Sodium butyrate attenuates oxidative stress, apoptosis, and excessive mitophagy in sodium fluoride-induced hepatotoxicity in rats.

Aim: Long-term exposure to excess sodium fluoride (NaF) can cause chronic fluorosis. Liver, the most important detoxification organ, is the most vulnerable to the effects of fluoride. Sodium butyrate (NaB), a short-chain fatty acid produced in the intestinal tract, maintains normal mitochondrial function in vivo and reduces liver inflammation and oxidative stress. This study aims to investigate the protective effect and potential mechanism of NaB on liver injury in fluoride poisoned rats, particularly through the mitophagy pathway.

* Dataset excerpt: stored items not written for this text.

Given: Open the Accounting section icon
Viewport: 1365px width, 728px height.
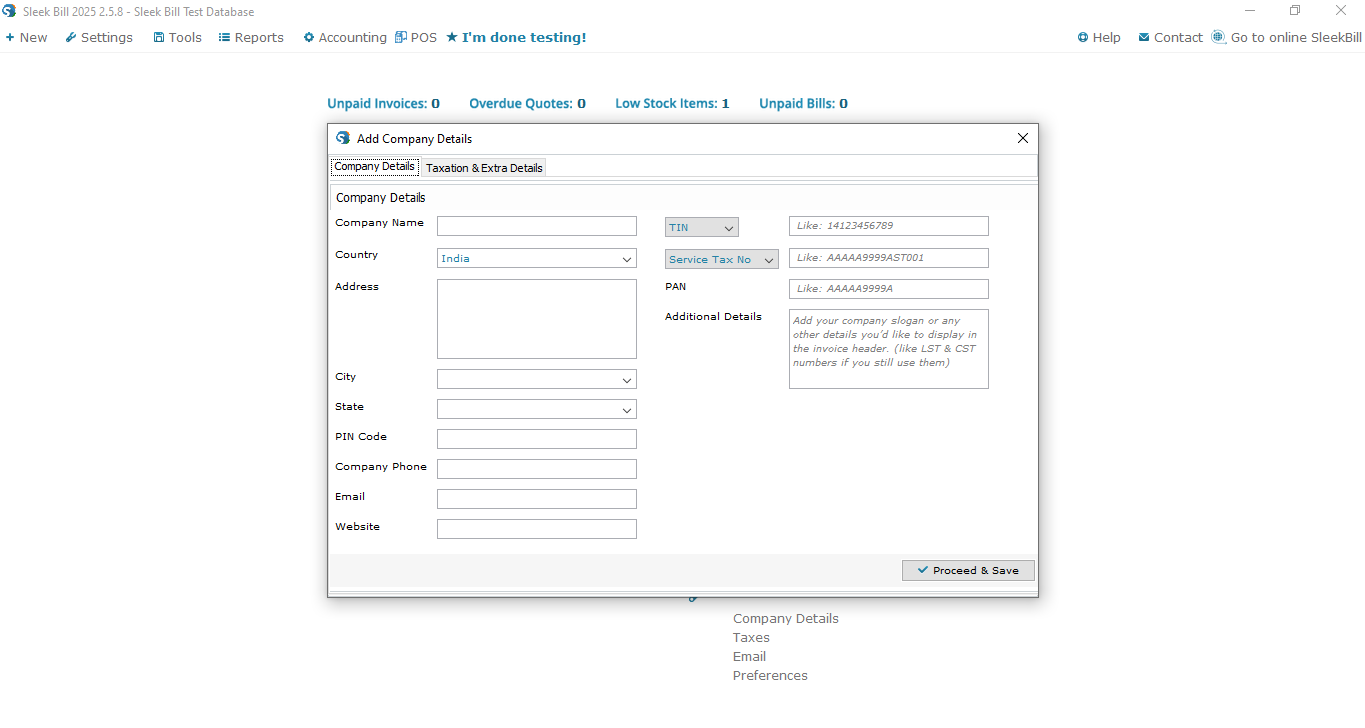Looking at the screenshot, I should pyautogui.click(x=307, y=37).
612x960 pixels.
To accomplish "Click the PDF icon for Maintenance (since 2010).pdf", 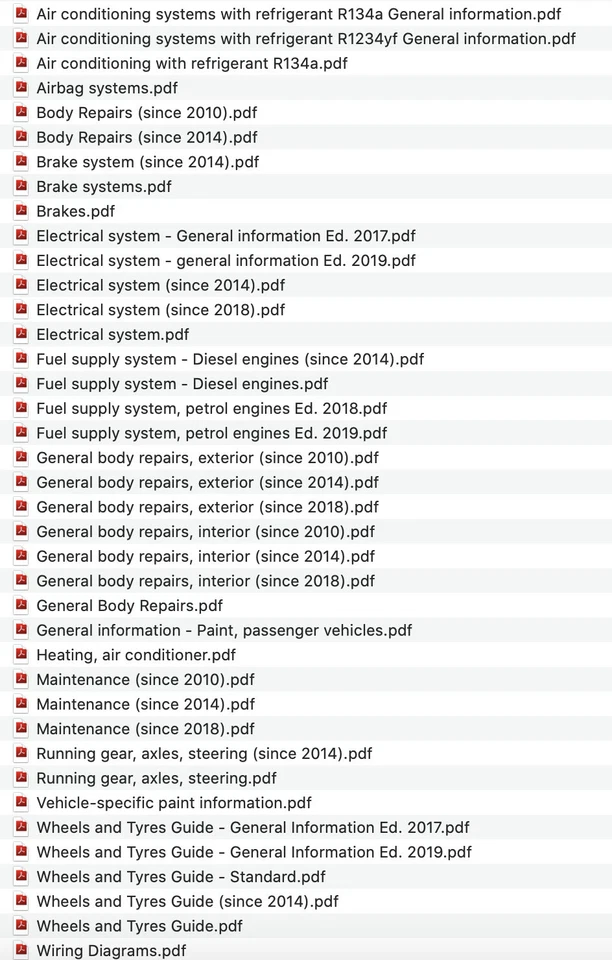I will click(21, 679).
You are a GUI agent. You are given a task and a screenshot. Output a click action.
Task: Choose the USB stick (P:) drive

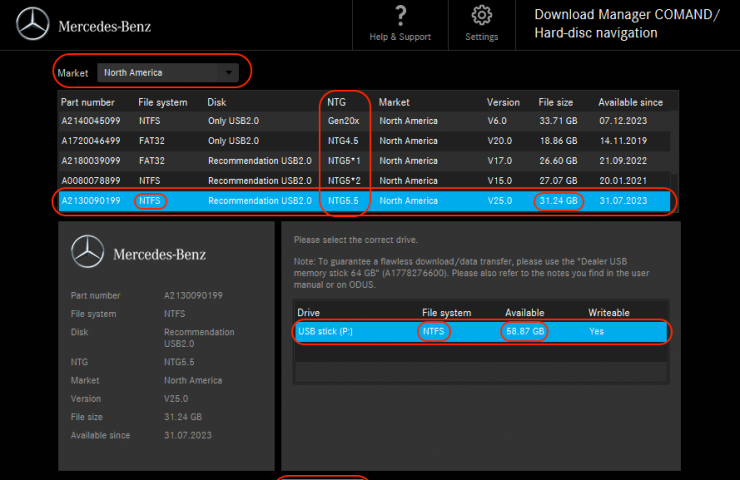point(325,331)
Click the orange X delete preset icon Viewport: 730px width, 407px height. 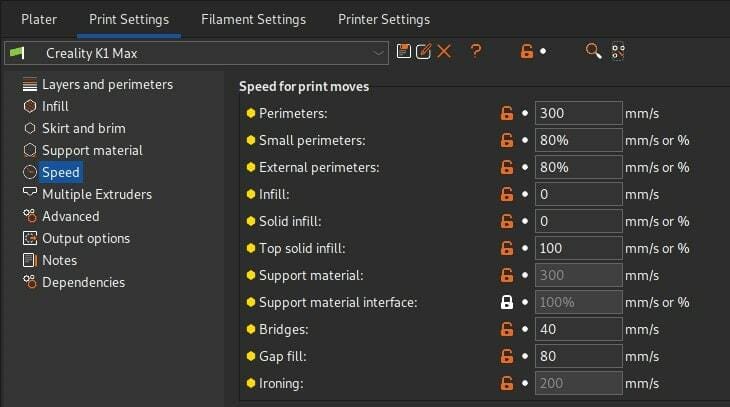tap(444, 51)
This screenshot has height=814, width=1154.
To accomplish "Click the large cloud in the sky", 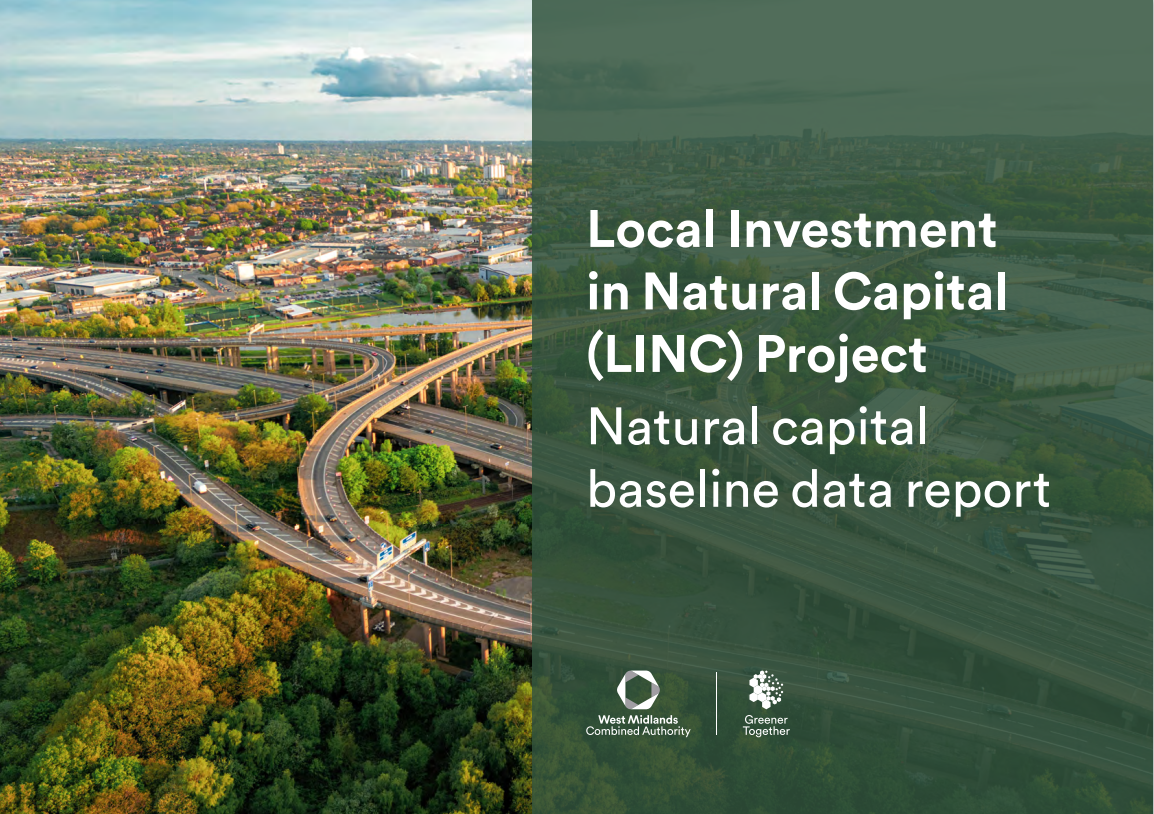I will click(x=420, y=77).
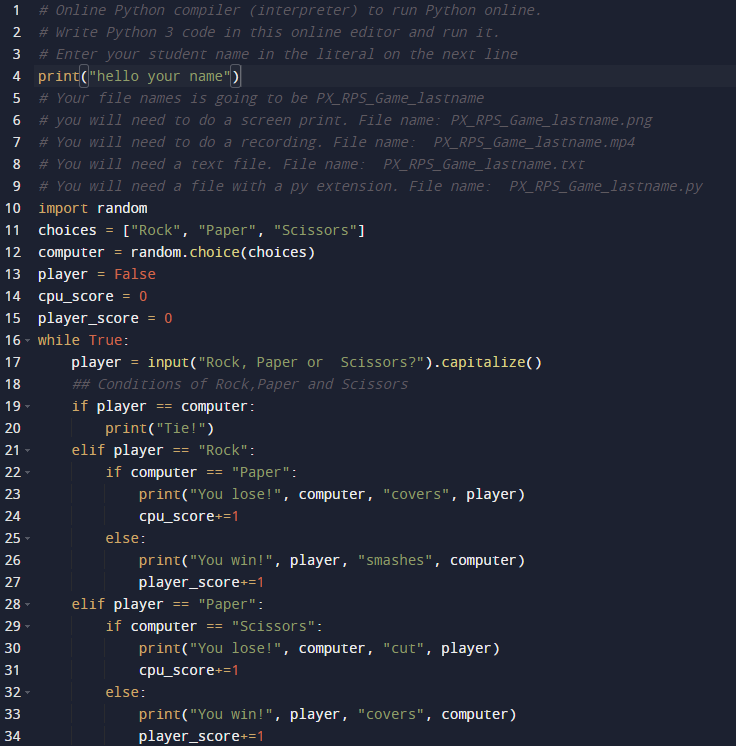
Task: Collapse the else block on line 25
Action: (x=27, y=539)
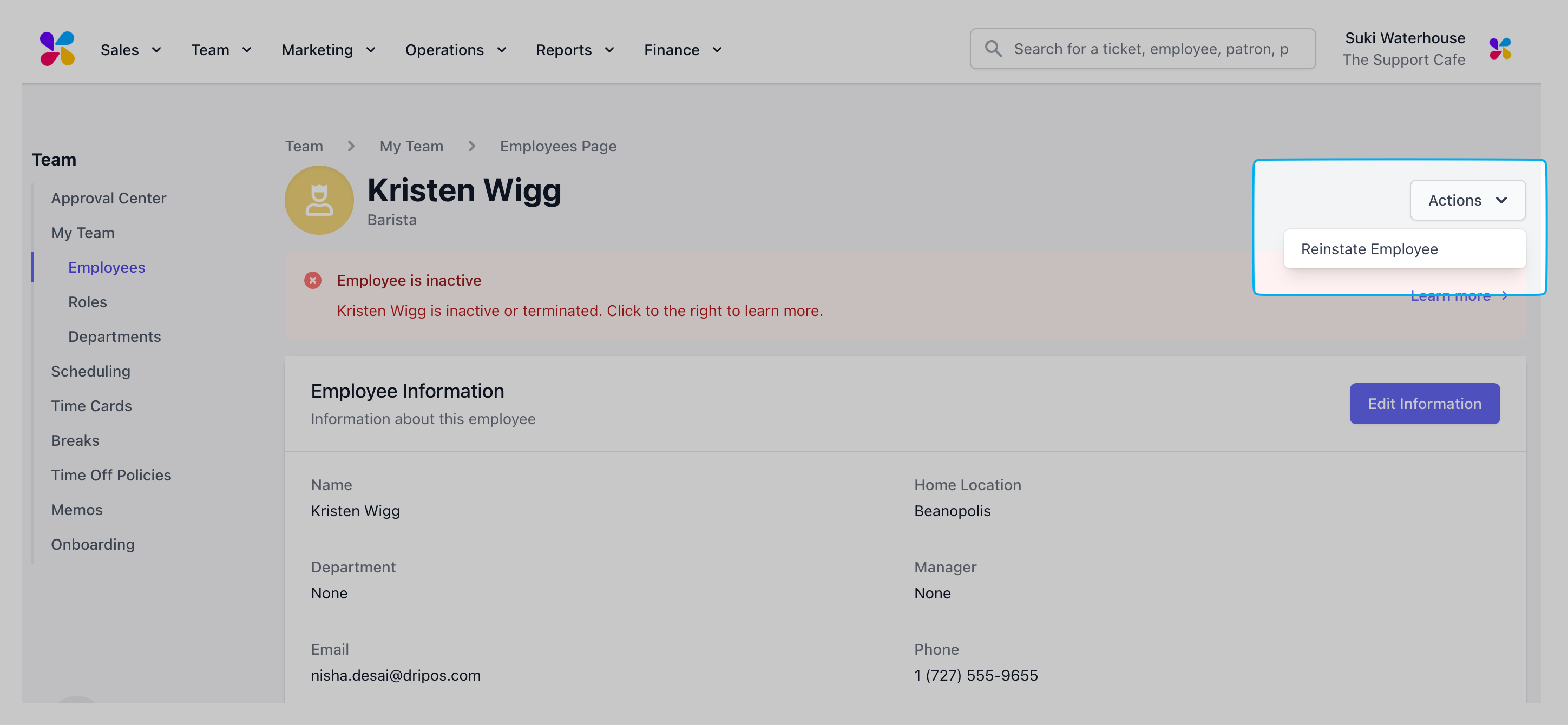Click the Edit Information button
This screenshot has width=1568, height=725.
pos(1425,403)
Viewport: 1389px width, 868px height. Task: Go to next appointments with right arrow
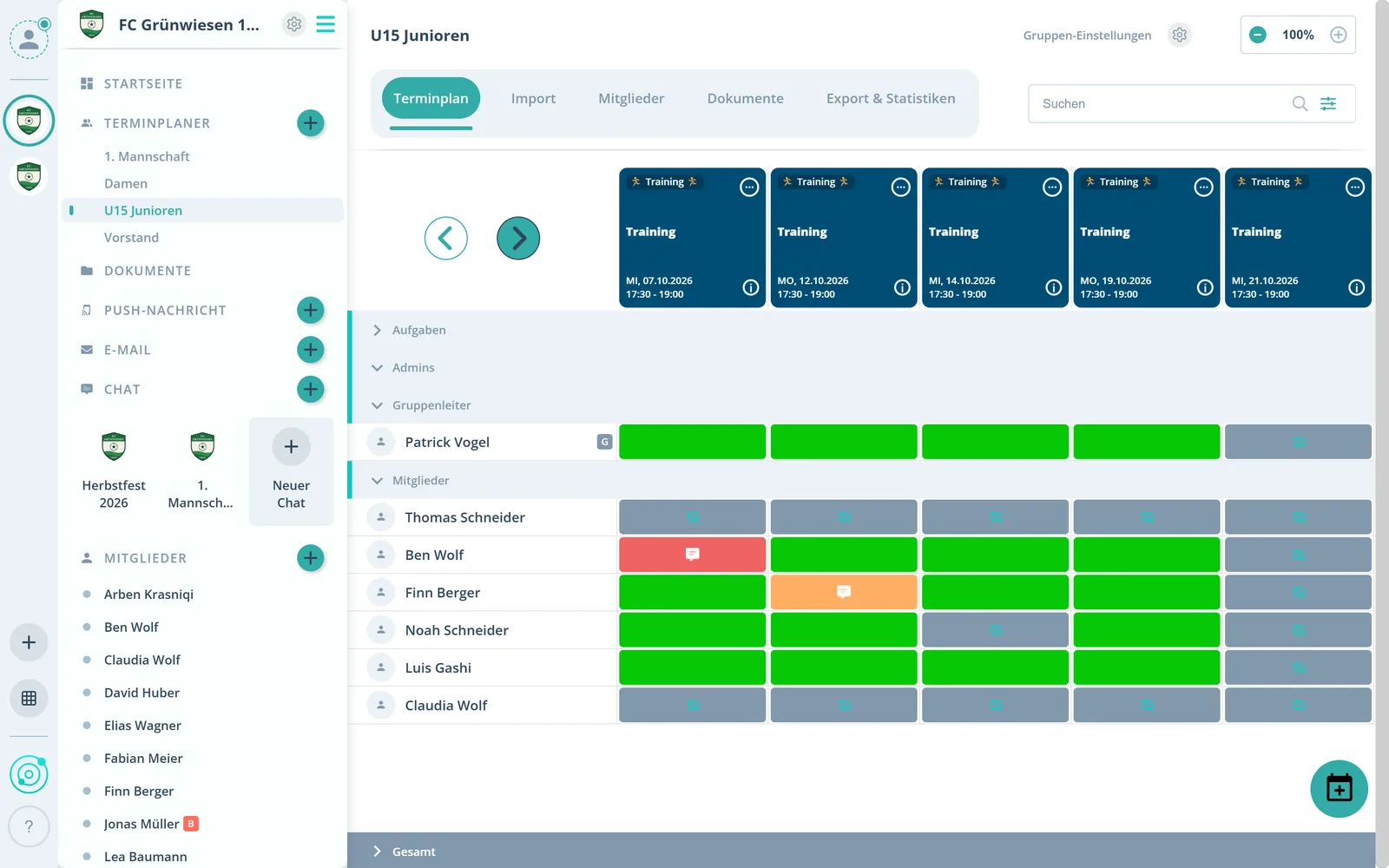[518, 238]
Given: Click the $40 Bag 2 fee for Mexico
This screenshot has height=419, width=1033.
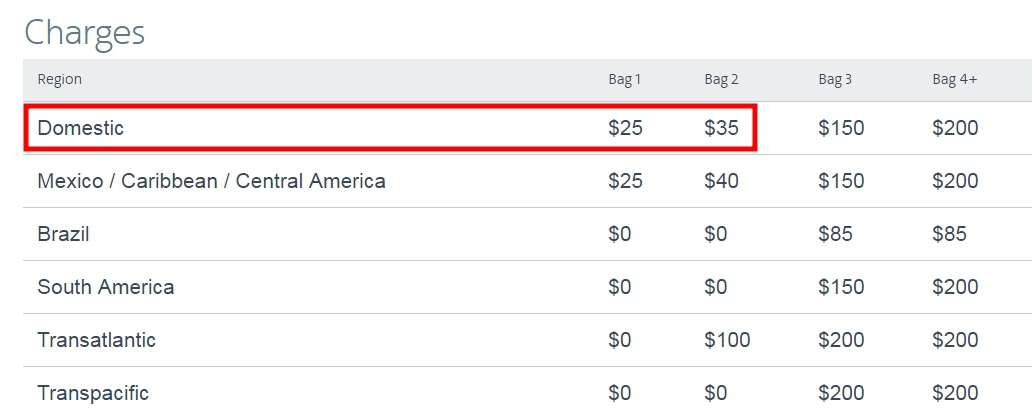Looking at the screenshot, I should (x=721, y=181).
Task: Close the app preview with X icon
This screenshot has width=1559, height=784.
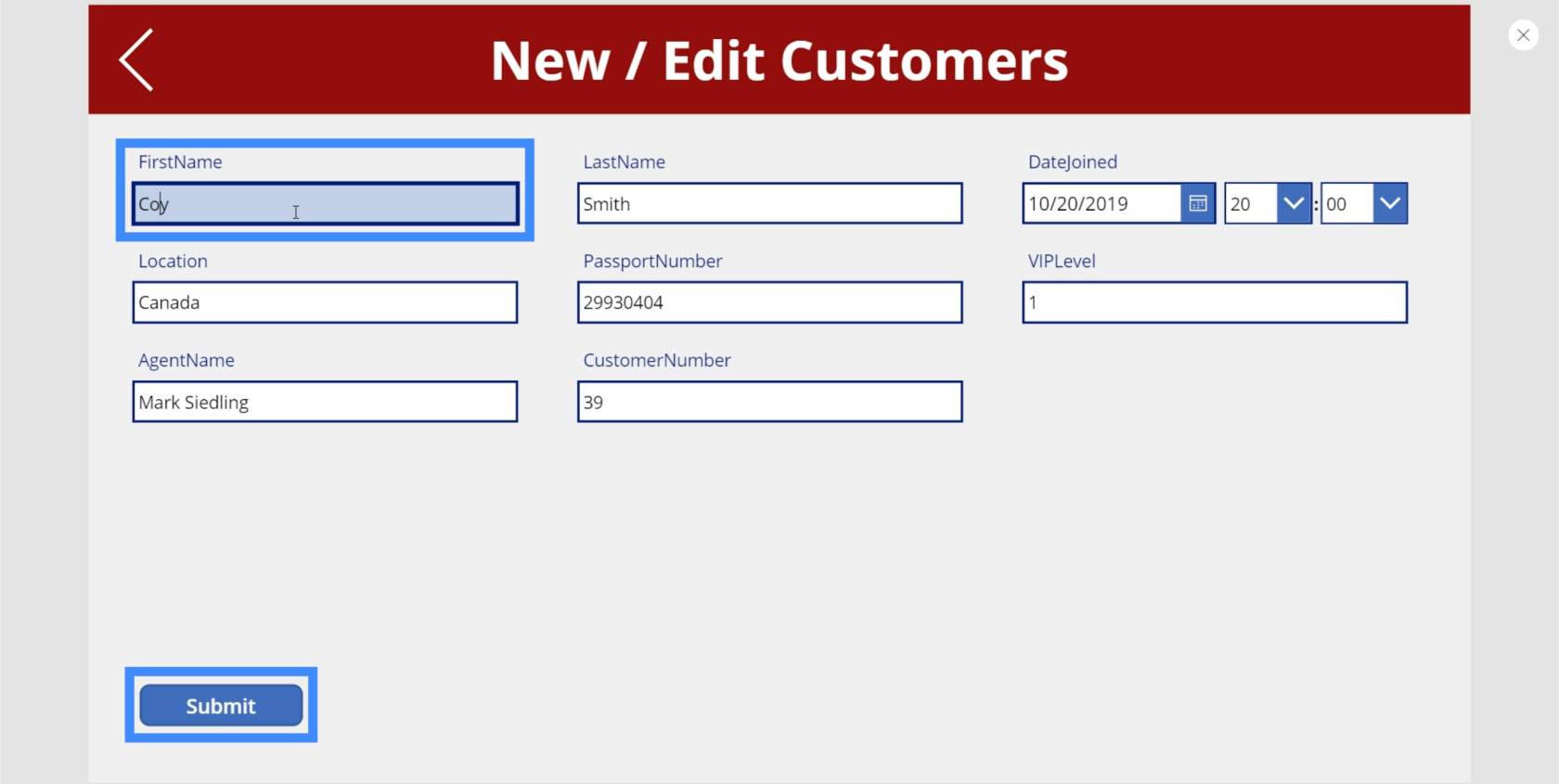Action: coord(1523,35)
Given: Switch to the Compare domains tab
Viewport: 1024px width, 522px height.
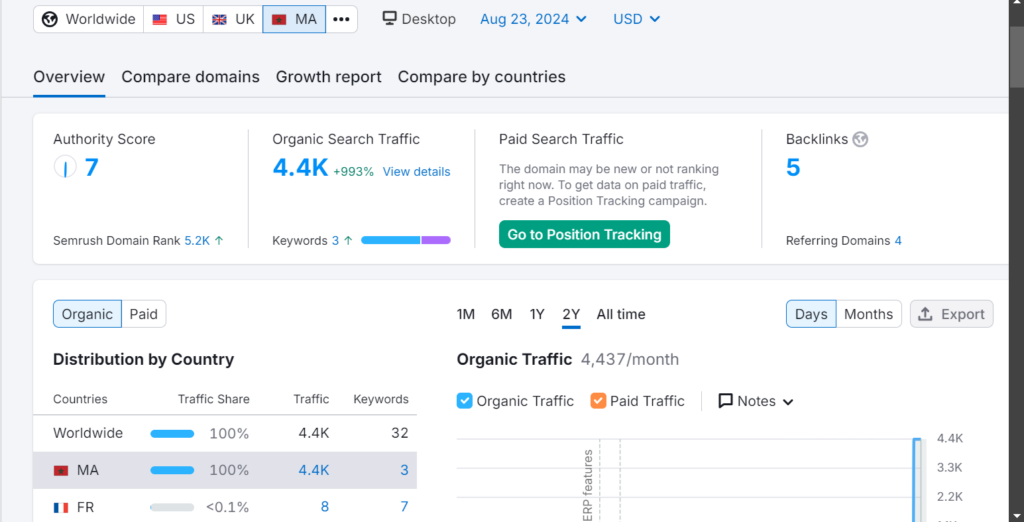Looking at the screenshot, I should [190, 77].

Methods: Rats were randomly divided into four groups of 12 male rats each: control, NaF (100 mg/mL), NaB (1000 mg/kg), and NaF (100 mg/mL)+NaB (1000 mg/kg) group.

Key Findings: Changes in the levels of liver enzymes (alanine aminotransferase [ALT] and aspartate aminotransferase [AST]) and antioxidant enzymes (superoxide dismutase [SOD], catalase [CAT], and malondialdehyde [MDA]) confirmed NaF-induced liver injury. NaF also changed the levels of autophagy markers (Beclin-1, LC3α/β, P62), and increased the level of apoptosis. The combined use of NaB and NaF significantly ameliorated these indices.

Significance: These findings indicate that NaB may provide effective protection against NaF-induced liver injury through its attenuates oxidative stress, apoptosis, and excessive mitophagy mechanisms.